O pedido da produtora de cinema – que Jaime Ramos prefere seja a própria a revelar a identidade – para filmar o dia-a-dia dos profissionais de saúde em contexto hospitalar, foi feito há duas semanas, após ter “descoberto que nestes tempos de pandemia existia em Portugal um hospital, equipado com tecnologia de última geração, fechado, ou seja, ideal para as filmagens”. O ex-deputado do PSD considera ser um erro que num país onde diversos hospitais já accionaram o terceiro nível de contingência para responder à covid-19, onde há milhares de consultas, exames de diagnóstico e cirurgias em atraso, a tutela “se dê ao luxo de desperdiçar recursos”.

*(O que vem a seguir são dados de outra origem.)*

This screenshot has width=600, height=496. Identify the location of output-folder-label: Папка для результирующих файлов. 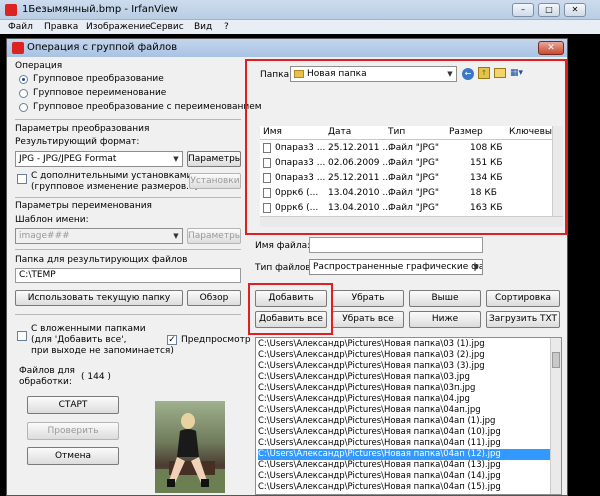
(102, 260).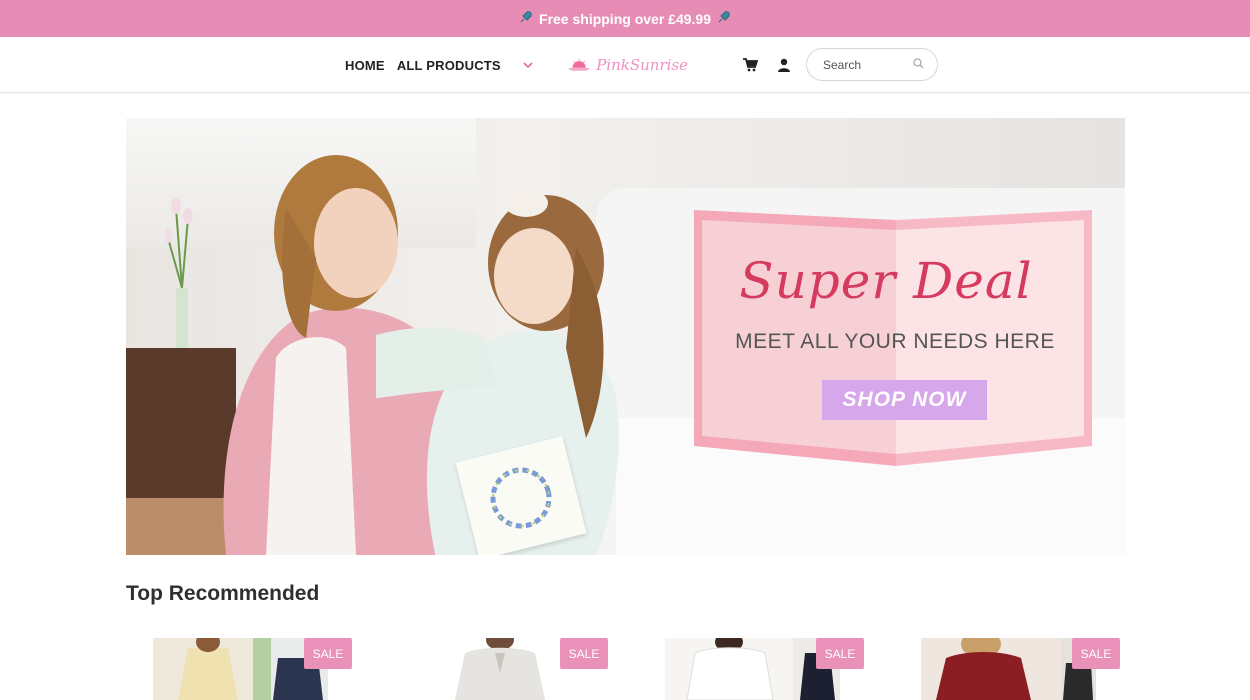 This screenshot has height=700, width=1250. Describe the element at coordinates (784, 65) in the screenshot. I see `account-icon` at that location.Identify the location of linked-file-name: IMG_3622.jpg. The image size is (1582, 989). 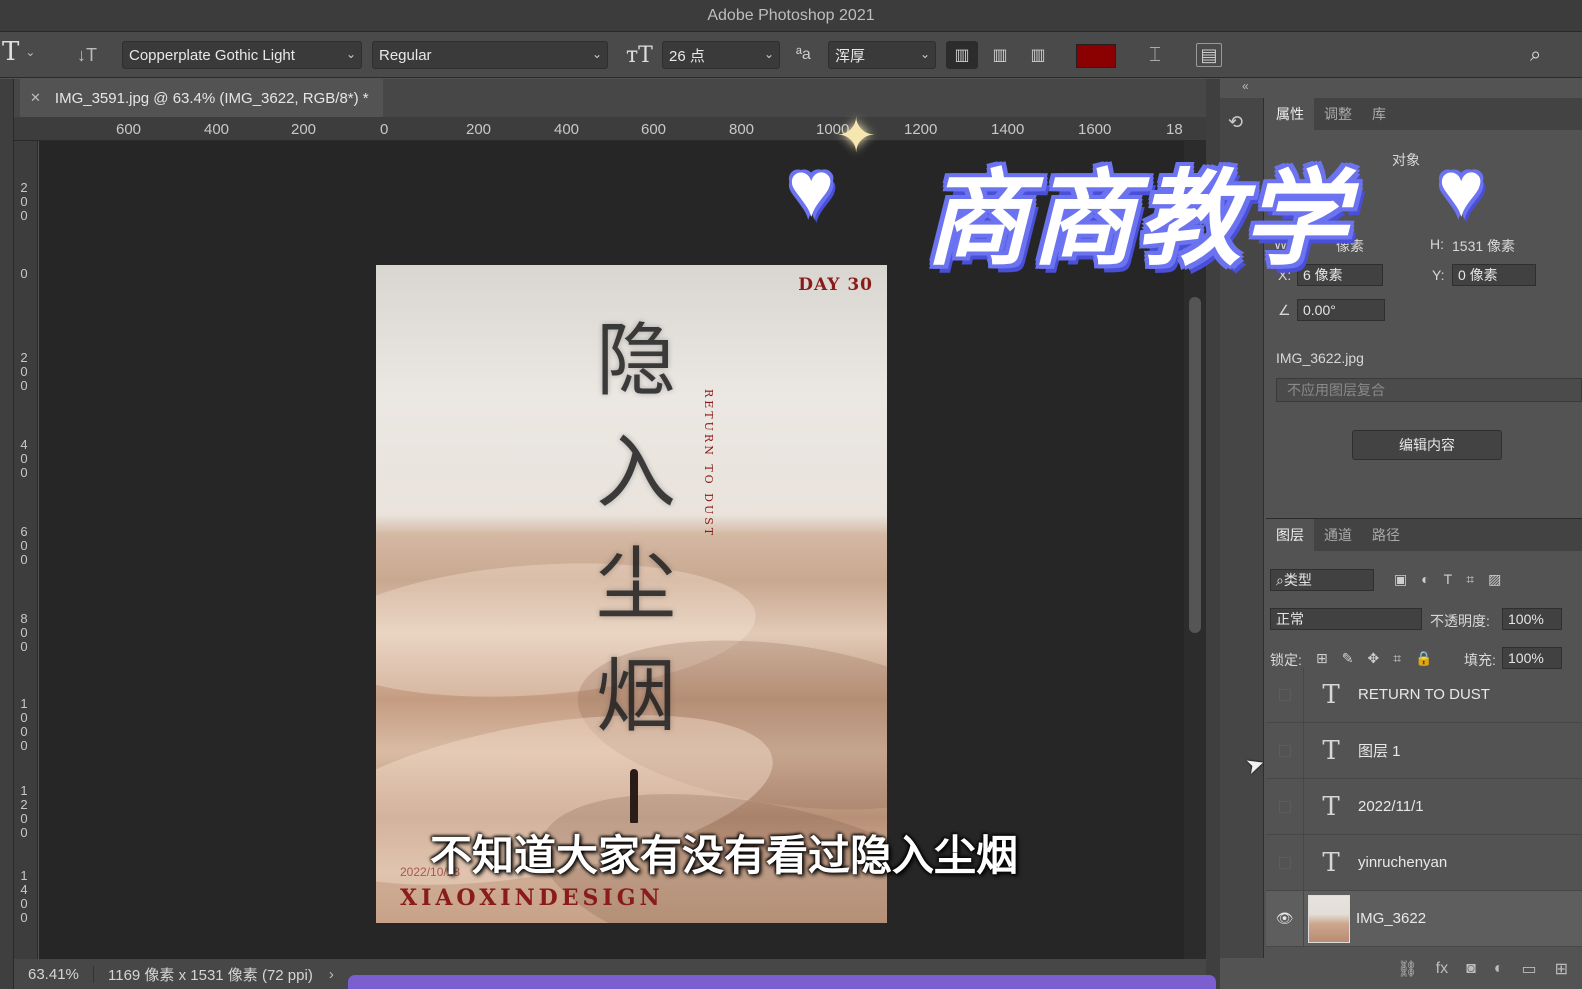
(1320, 358).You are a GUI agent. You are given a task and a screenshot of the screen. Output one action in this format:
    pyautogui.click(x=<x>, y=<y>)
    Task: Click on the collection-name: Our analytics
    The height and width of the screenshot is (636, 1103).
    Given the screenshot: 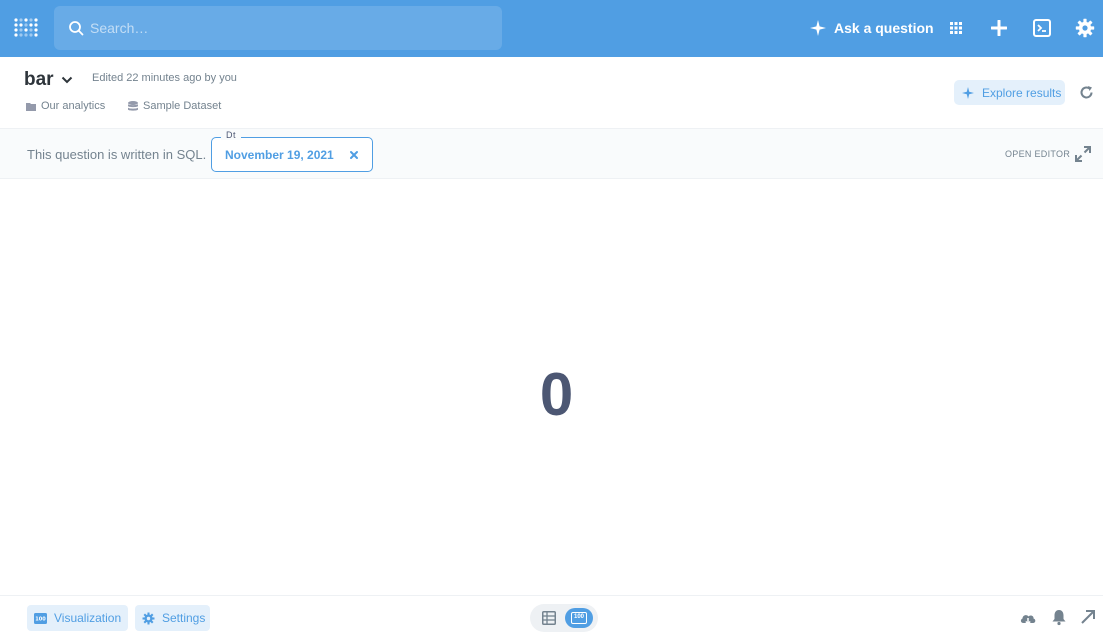 What is the action you would take?
    pyautogui.click(x=74, y=106)
    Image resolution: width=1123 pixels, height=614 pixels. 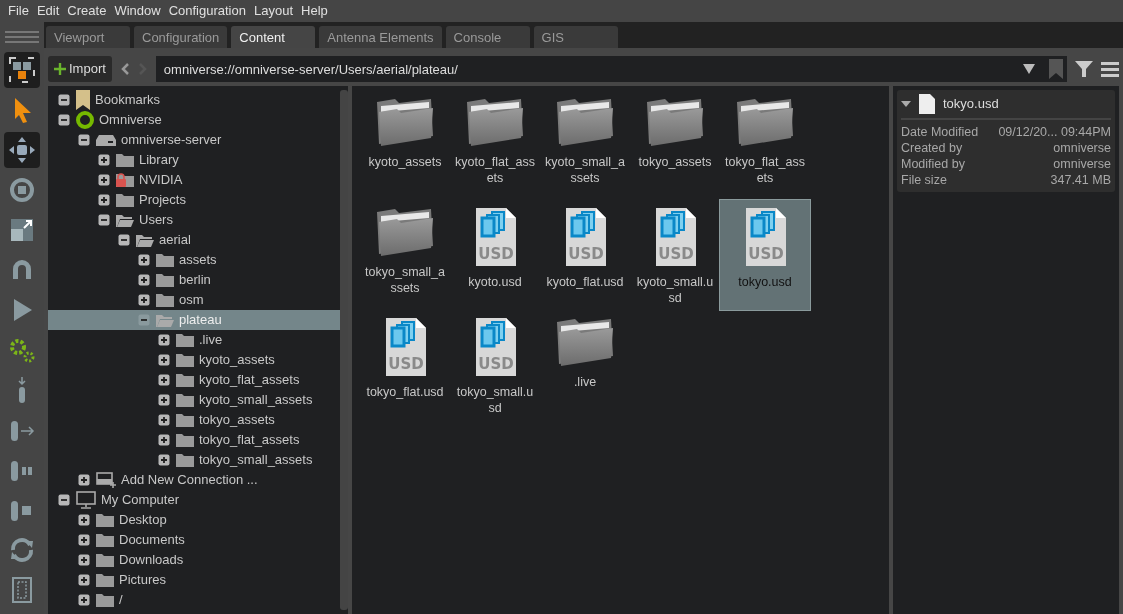 I want to click on tab: GIS, so click(x=576, y=37).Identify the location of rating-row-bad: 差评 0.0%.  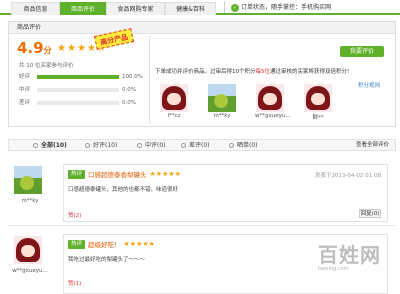
(82, 103).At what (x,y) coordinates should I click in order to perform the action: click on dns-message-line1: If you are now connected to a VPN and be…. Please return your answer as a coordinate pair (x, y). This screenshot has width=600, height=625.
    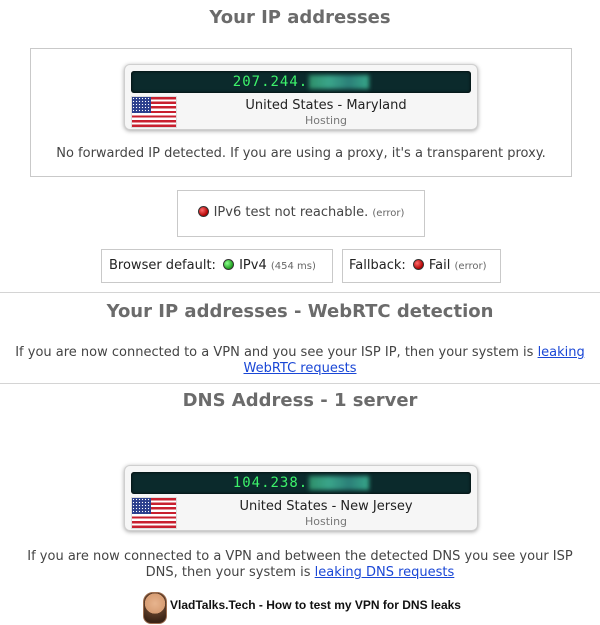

“No caso do hospital construído pela Fundação, são € 10 milhões que estão às moscas e por isso não hesitei em colaborar, associando-se assim a ADPF à homenagem a todos os profissionais de saúde que lutam diariamente para travar a epidemia ainda sem fim à vista”, salienta Jaime Ramos. As filmagens tiveram início esta segunda-feira e deverão prolongar-se pelo menos até sábado, tendo o estúdio sido montado este domingo.

Para o médico de profissão, “a bizarra” transformação do hospital, situado em Miranda do Corvo, no na zona do Pinhal Interior Norte do país a 15 km de Coimbra, em estúdio de cinema seria “até anedótica se não fosse trágica dada a manifesta falta de recursos do SNS”, que, lembra, obrigou diversos hospitais centrais como o São João, no Porto, ou o universitário de Coimbra (CHUC) a instalar tendas de campanha para colher doentes.

“Não se percebe que o Governo prefira gastar dinheiro em tendas ou transforme pavilhões em unidades de saúde e acolhimento de doentes e ignore um hospital com 54 camas, quartos com casas de banho individuais, bloco operatório com duas salas de cirurgia, área para de urgência, sector ambulatório, consultas externas e internamento, equipamentos de imagiologia e diagnóstico, ecografia, TAC ou RX, e ainda ventiladores, três dos quais foram disponibilizados gratuitamente para acudir doentes no IPO de Coimbra, na primeira fase da pandemia”, refere Jaime Ramos.

Para o candidato do PSD/CDS/PPM e PMT à Câmara de Coimbra, nas últimas autárquicas, a única razão que vislumbra para que o equipamento seja “menosprezado” nesta altura “será uma visão de sectarismo partidário” e não decorrente de constrangimentos financeiros, já que as instalações do hospital foram disponibilizado ao Estado “gratuitamente”.

A proposta feita ao Ministério foi a de um acordo de cooperação similar ao que o Estado estabelece com os hospitais da Santa Casa da Misericórdia. “Os exames requisitados pelos centros de saúde têm custos 10% abaixo do que os contratualizados com os privados”, assegura o médico, que justifica o desinteresse da tutela pela unidade clínica pela alegada “protecção governamental aos interesses das multinacionais privadas”.

Apesar de a Ministra nunca ter “visitado ou mostrado interesse pelas instalações”, o líder da ADFP vai de novo reforçar a disponibilidade do equipamento para reforçar o SNS, advertindo que o Hospital Compaixão foi construído para garantir 40 camas para cuidados continuados na zona deprimida da Lousão e Miranda do Corvo, “onde a oferta de camas é zero”, e as restantes para situações de emergência local ou de pressão dos hospitais mais próximos, como agora acontece devido à pandemia.»